For incoming students at East Central Community College, 7% of incoming undergraduates borrow in year one, averaging $3,969 apiece. This figure includes both private and federally funded student loans.
On the federal side, the average loan is $3,670, which is 66.7% of the $5,500 first-year federal borrowing limit for a typical dependent freshman. Remember the all-undergraduate figures below leave out private loans, so they will look lower than this private-plus-federal freshman amount.
Counting every undergraduate at East Central Community College, 10% borrow through federal student loan programs, with a mean of $4,440 each per year. That is 21.0% greater than the freshman federal average of $3,670.
At a steady annual pace, that totals around $8,880 by year two and around $17,760 after four. This projection keeps yearly federal borrowing flat and excludes private and Parent PLUS loans.
| Undergraduate federal borrowing | Value |
|---|---|
| Share using federal loans | 10% |
| Average federal loan per year | $4,440 |
| Undergraduates with a federal loan | 159 |
| Total federal loans (one year) | $705,963 |
Graduating and withdrawing students at East Central Community College carry a median federal debt of $4,481 in federal borrowing.
| Borrower group | Median federal debt |
|---|---|
| All federal borrowers | $4,481 |
| Students who completed (graduates) | $5,500 |
| Students who withdrew | $4,000 |
Debt carried by students who withdrew is a key risk signal — these borrowers owe money without having earned the credential.
The median hides the spread, so the percentiles below show cumulative federal debt at four points in the distribution for East Central Community College.
| Percentile | Cumulative Federal Debt |
|---|---|
| 10th percentile (lowest-debt students) | $1,471 |
| 25th percentile | $2,122 |
| 75th percentile | $7,439 |
| 90th percentile (highest-debt students) | $12,397 |
The spread between the lowest- and highest-debt deciles summarizes how variable outcomes are at East Central Community College.
PLUS loans — taken out by parents or graduate students — add to the total cost of attendance financed by debt at East Central Community College.
| Group | Borrowers | Median debt incl.
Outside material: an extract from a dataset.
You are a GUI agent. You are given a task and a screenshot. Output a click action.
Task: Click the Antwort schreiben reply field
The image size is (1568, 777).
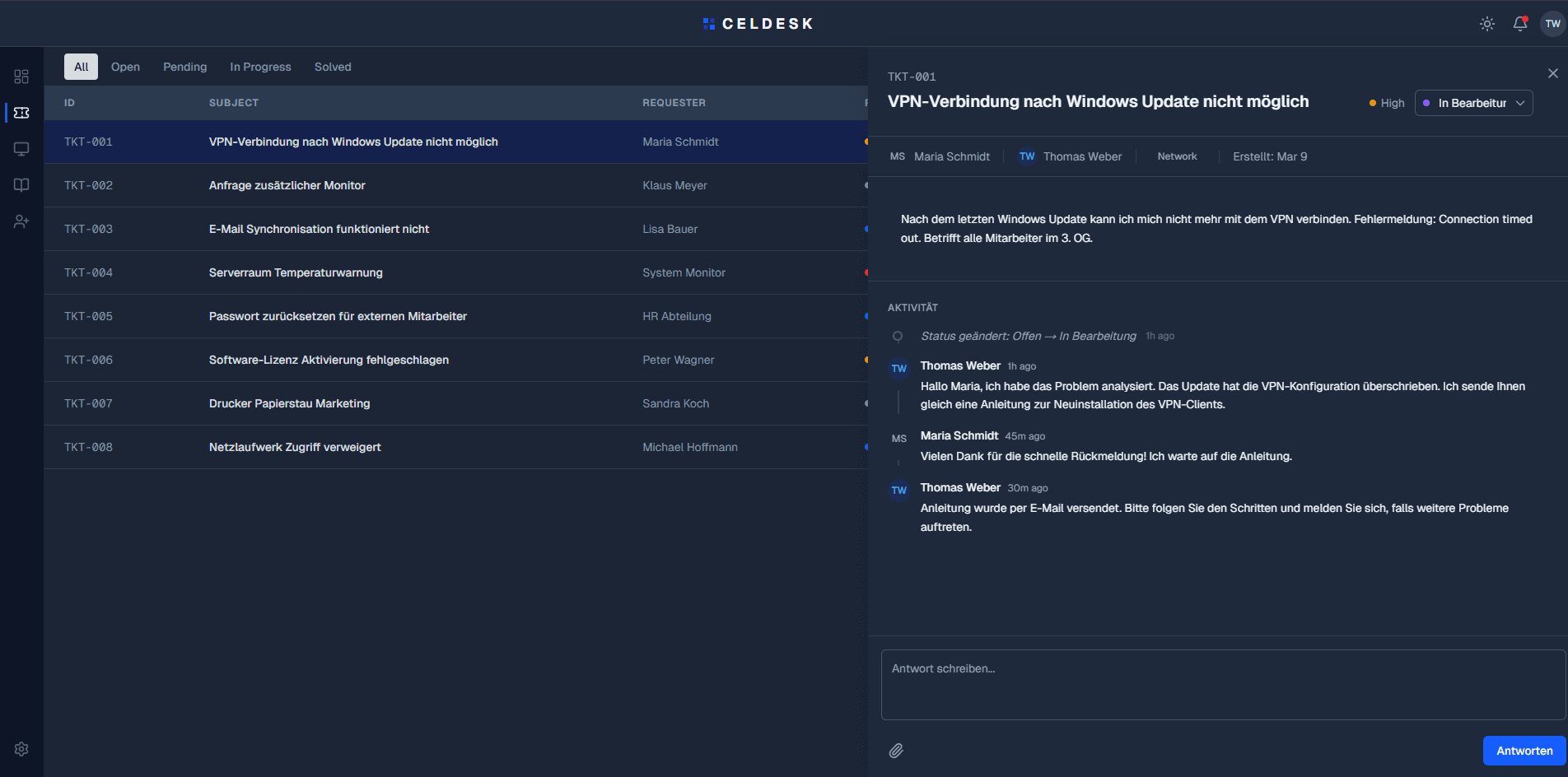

PLUS |
|---|---|---|
| All borrowers | 37 | $6,750 |
These figures turn the debt totals into a monthly repayment picture for East Central Community College.
The default rate measures how many borrowers fall behind and ultimately fail to repay their federal loans. Two-year cohort default-rate data for East Central Community College is shown below.
| Metric | Value |
|---|---|
| 2-year cohort default rate | 16.0% |
| Borrowers in the cohort | 618 |
A lower default rate generally signals that graduates earn enough to manage their loan payments.
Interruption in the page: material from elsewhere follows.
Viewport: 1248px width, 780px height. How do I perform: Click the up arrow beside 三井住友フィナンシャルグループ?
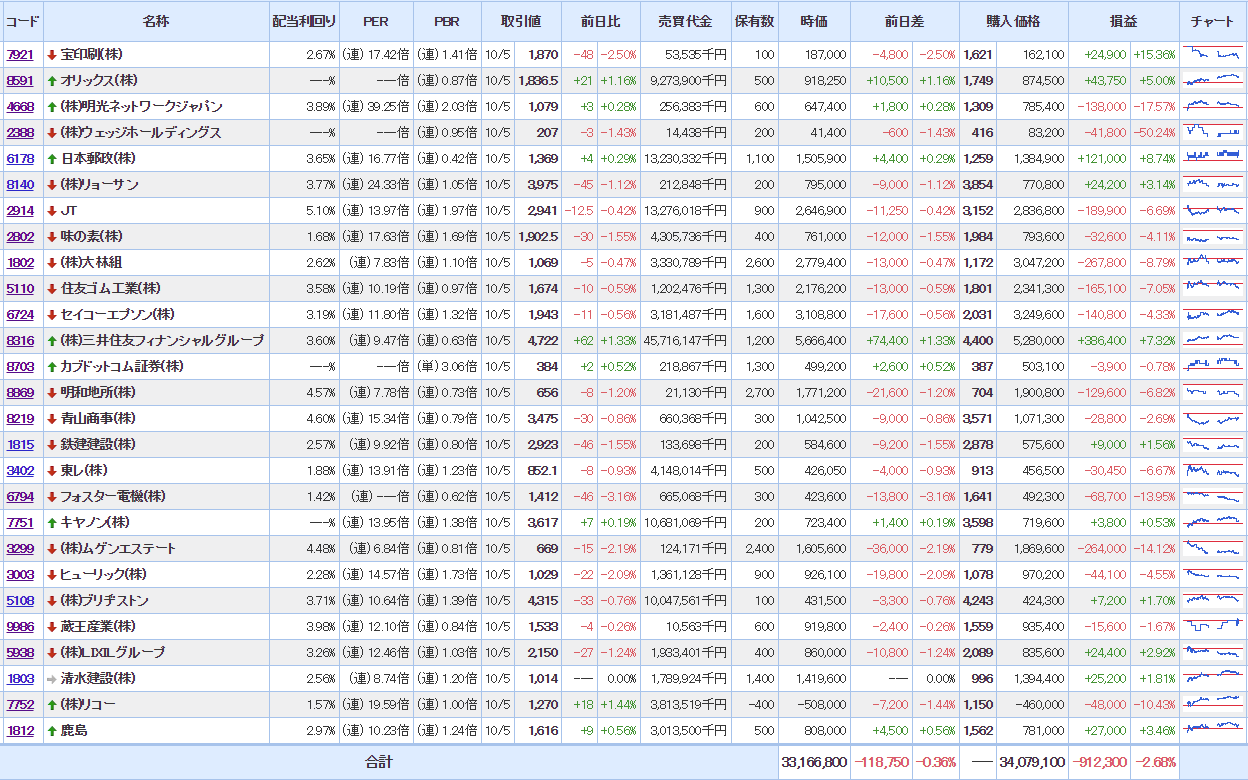(52, 341)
Median debt differs by income tier, first-generation status, and whether the student is financially dependent.
By Family Income
| Income tier | Median federal debt |
|---|---|
| Low income | $4,131 |
| Middle income | $4,180 |
| High income | $5,500 |
By First-Generation Status
| Cohort | Median federal debt |
|---|---|
| First-generation students | $4,500 |
| Continuing-generation students | $4,000 |
Dependency-Status Comparison
| Cohort | Median federal debt |
|---|---|
| Dependent students | $4,009 |
| Independent students | $6,083 |
Federal data publishes the following gap measures for East Central Community College.
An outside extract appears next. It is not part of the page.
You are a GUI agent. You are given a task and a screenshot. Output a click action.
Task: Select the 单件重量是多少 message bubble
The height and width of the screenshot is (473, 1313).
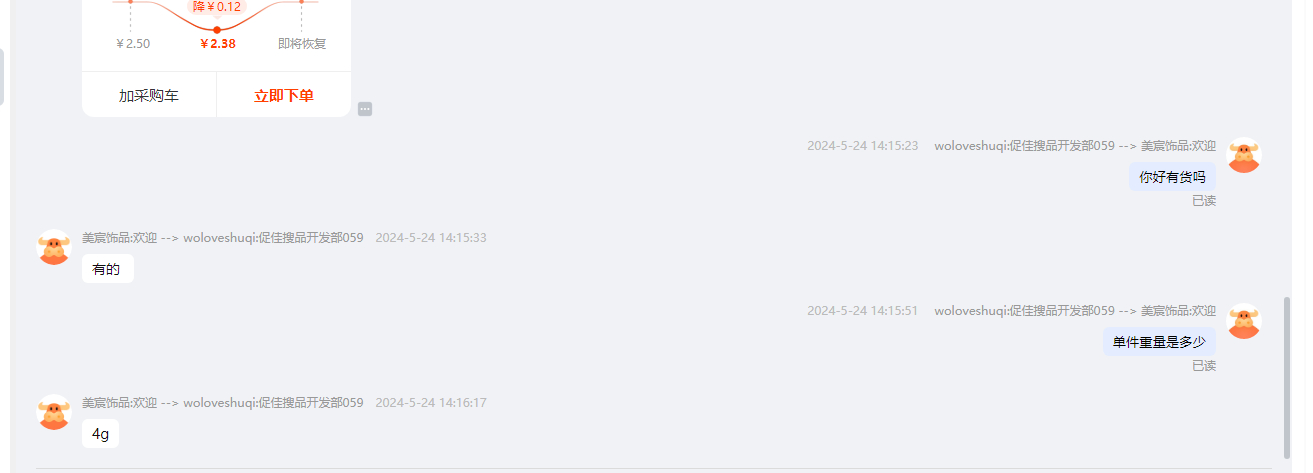point(1159,342)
Subsidized vs. Unsubsidized Loans
Subsidized loans pause interest while you are in school; unsubsidized loans do not. That difference compounds over four years, so the type of loan you take matters as much as the amount.
Worth Knowing
Unlike most other debt, federal student loans generally survive bankruptcy — and unpaid balances can lead to wage garnishment — so borrow only what you truly need.
References
More about our data sources and methodologies.